(DATA SUPPLIED)

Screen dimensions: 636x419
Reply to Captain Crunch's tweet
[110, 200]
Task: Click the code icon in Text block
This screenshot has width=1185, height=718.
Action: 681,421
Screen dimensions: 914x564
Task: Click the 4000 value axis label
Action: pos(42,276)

(End DATA SUPPLIED)

■ **YOUR INSTRUCTIONS**
The answer is every entry, repeated word for word.

■ **RESPONSE TO THE EXERCISE**
Screen dimensions: 636x419
Reply to Captain Crunch's tweet
[110, 200]
Task: Click the code icon in Text block
This screenshot has width=1185, height=718.
Action: 681,421
Screen dimensions: 914x564
Task: Click the 4000 value axis label
Action: pos(42,276)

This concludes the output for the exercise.